Esmeralda Farms has 150 hectares of land in Ehtiopia. The first 25 hectares were cultivated at the end of 2015. In the 17 hectares of poly greenhouses, they mainly cultivated spray roses and gypsophilia is cultivated most outside in the group of summer flowers.

‘Our location in Aalsmeer received the crops from our Ethiopian location three times a week. That was about 30-40% of our turnover in Aalsmeer, the rest came from our companies in South America. All we can do now is wait until things have settled down again and inform our customers.’

The shed and cooling cellars were built for the expansion the company wanted to have in Ethiopia in the near future. Tractors, lorries, packaging materials, etc. have all been burnt to the ground. All irrigation pumps are destroyed, so the crops will dry out and Hooyman is expecting the poly greenhouses to be damaged as well.

‘Everything is gone. Ten million of investments and a lot of time and effort have been burnt to the ground in one day. Luckily, only one person got wounded. I’ve been to Ethiopia to start it all up 24 times last year.

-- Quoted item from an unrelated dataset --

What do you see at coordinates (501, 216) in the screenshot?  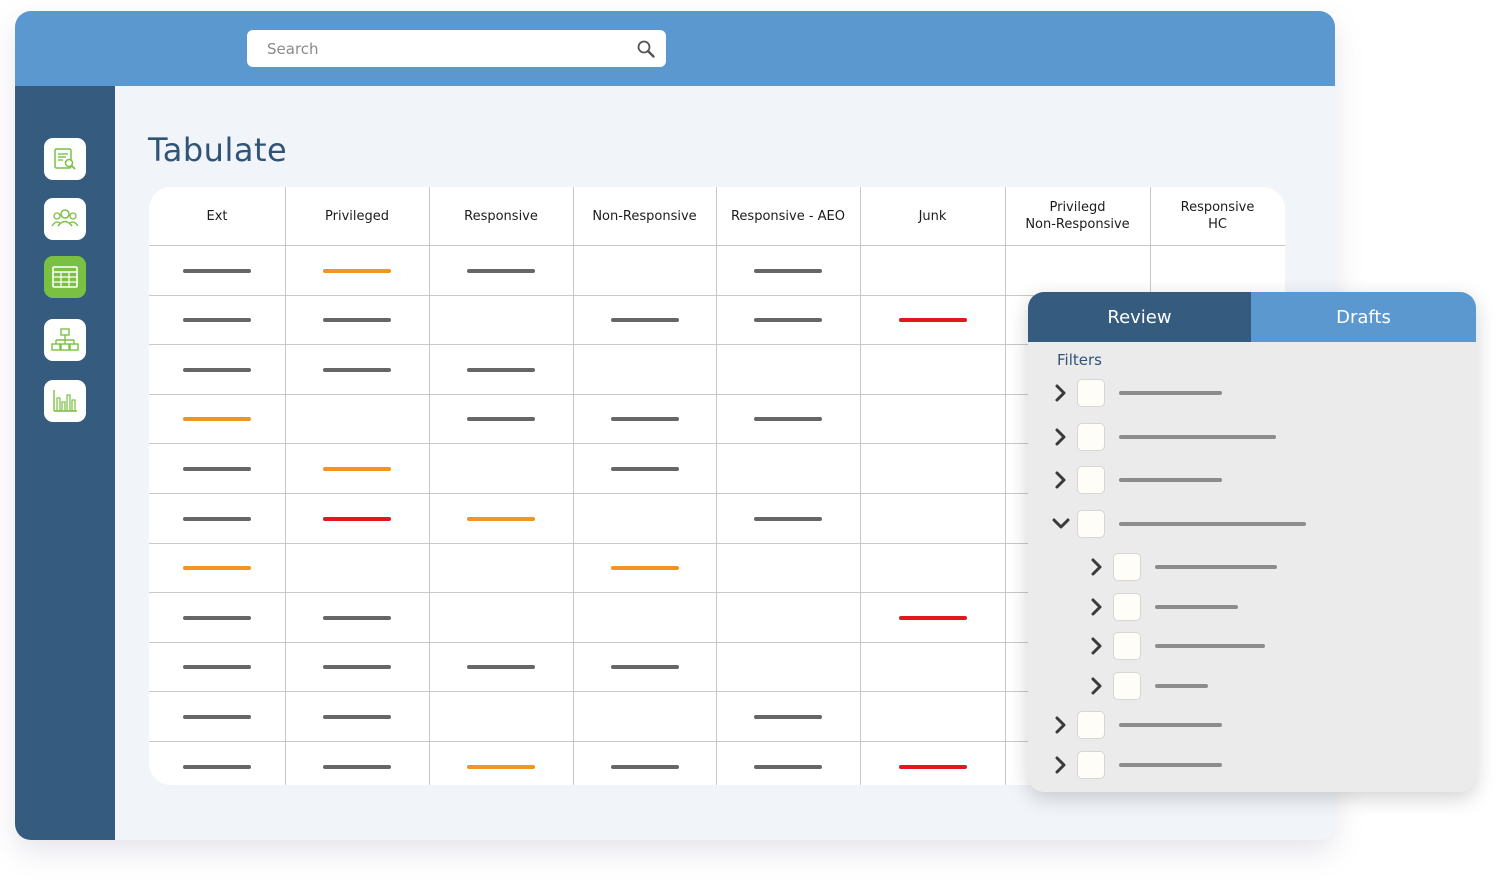 I see `column-header-responsive: Responsive` at bounding box center [501, 216].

It’s now one of the quietest countries in Africa and it actually still is, but the opposition now struck us on a local level. We’re in a relatively new agricultural area. It started with a Belgian neighbour that cultivates beans, then our Italian neighbour started with gypsophylia and then we were next. Conversations with the president now take place regarding how we could continue. You cannot get insurance against damage like this.’